-- DATA FOR THIS EXERCISE follows --

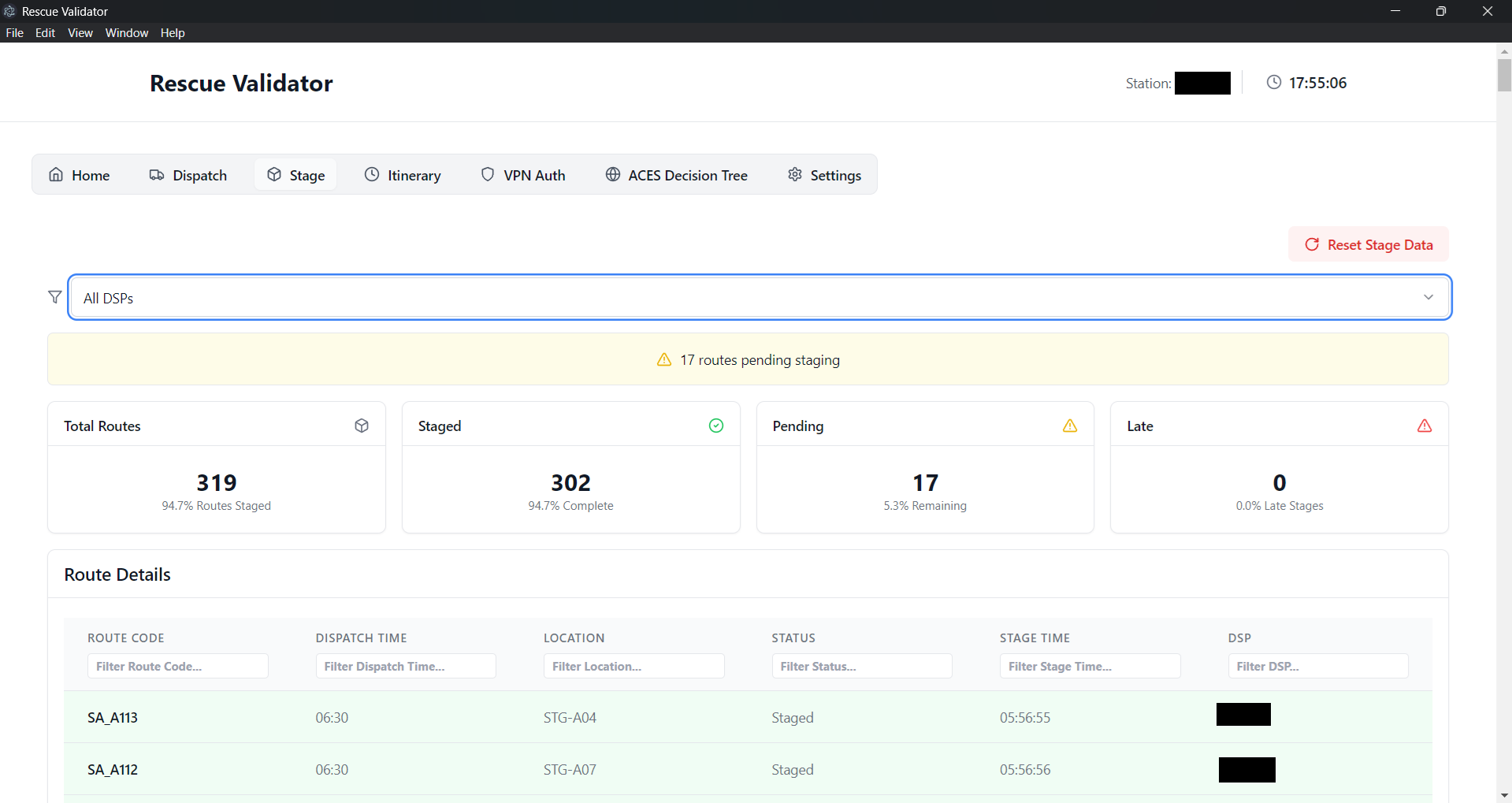The image size is (1512, 803).
Task: Click the clock icon beside the time
Action: (x=1273, y=83)
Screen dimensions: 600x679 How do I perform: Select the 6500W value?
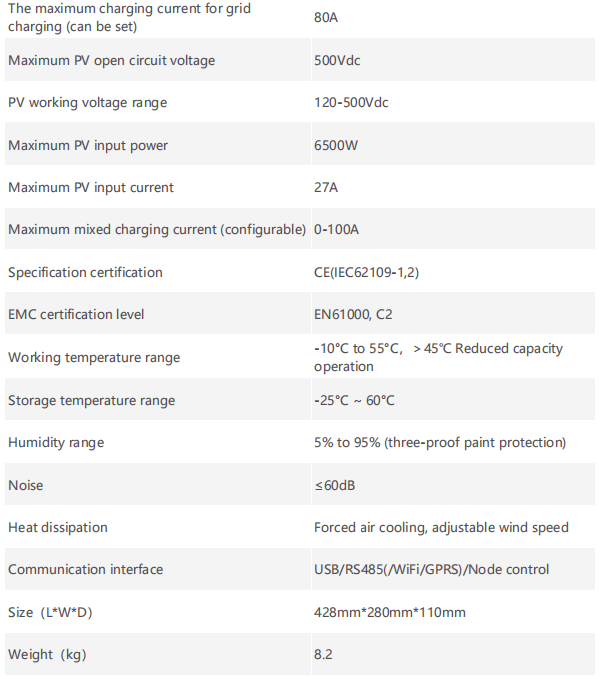point(334,146)
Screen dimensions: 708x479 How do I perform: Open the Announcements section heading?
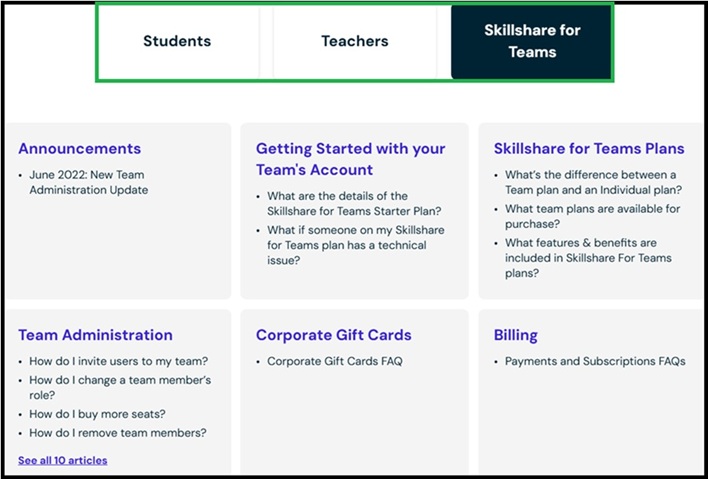pos(79,149)
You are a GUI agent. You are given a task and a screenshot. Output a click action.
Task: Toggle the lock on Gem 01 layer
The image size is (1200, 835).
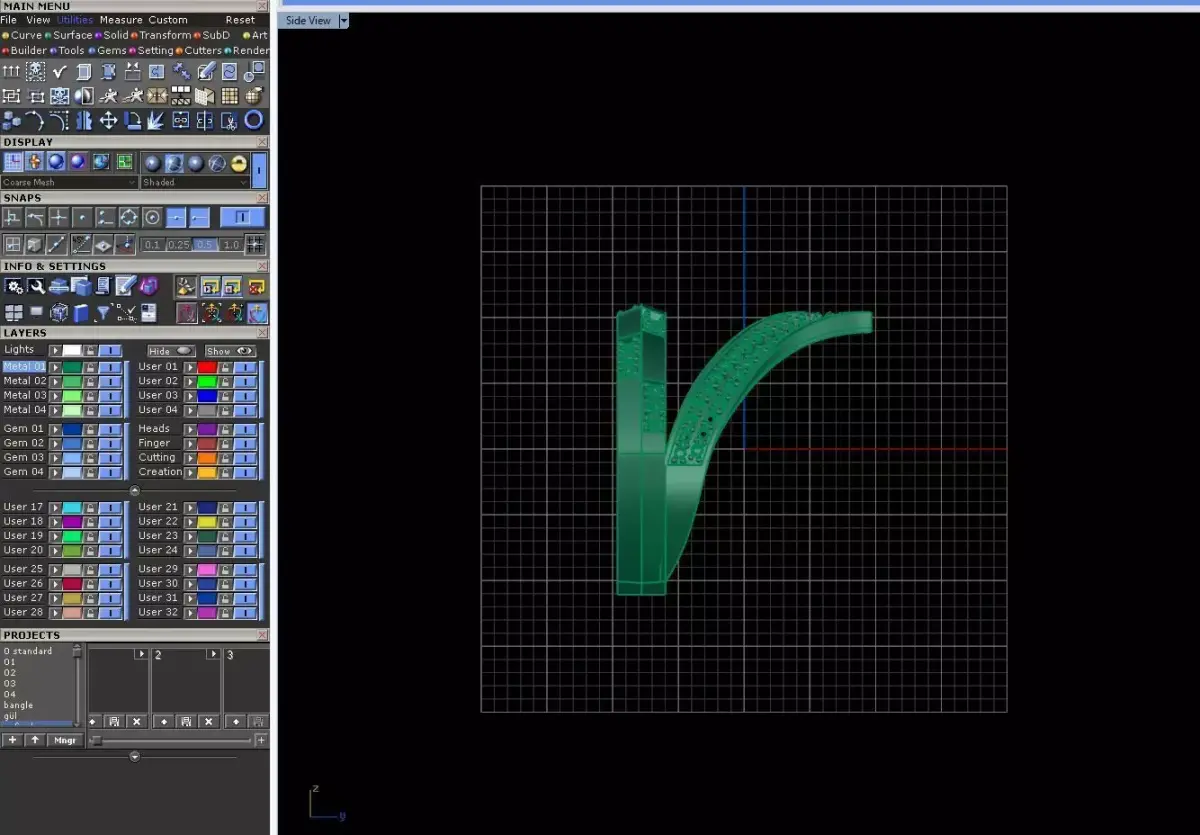pyautogui.click(x=91, y=429)
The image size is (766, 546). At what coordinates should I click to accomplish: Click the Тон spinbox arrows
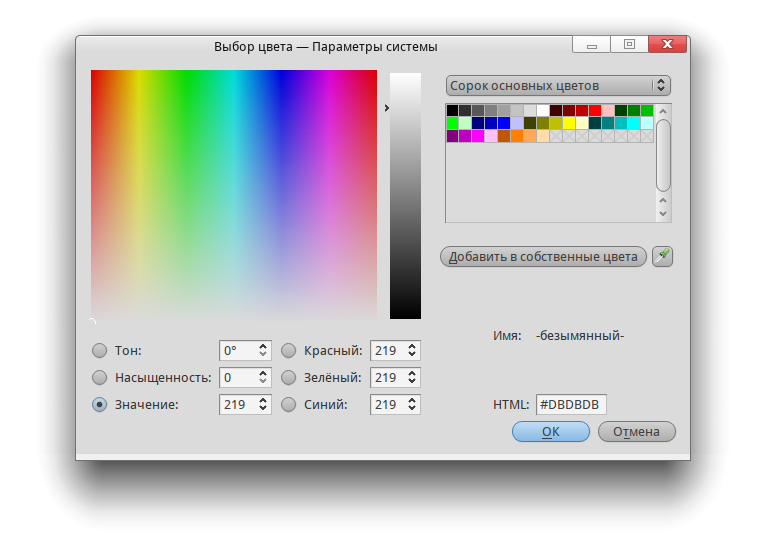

-- DATA FOR THIS EXERCISE concluded --

- WHAT TO DO:
Without the pictures, repeat exactly the lines running from the line containing "Screen dimensions: 600x679" through the end of the data, both ends included.

- FINAL ANSWER:
Screen dimensions: 600x679 How do I perform: Select the 6500W value?
point(334,146)
Screen dimensions: 708x479 How do I perform: Open the Announcements section heading?
pos(79,149)
You are a GUI agent. You are given a task and a screenshot. Output a click action.
Task: Toggle the lock on Gem 01 layer
The image size is (1200, 835).
pyautogui.click(x=91, y=429)
The image size is (766, 546). At what coordinates should I click to accomplish: Click the Тон spinbox arrows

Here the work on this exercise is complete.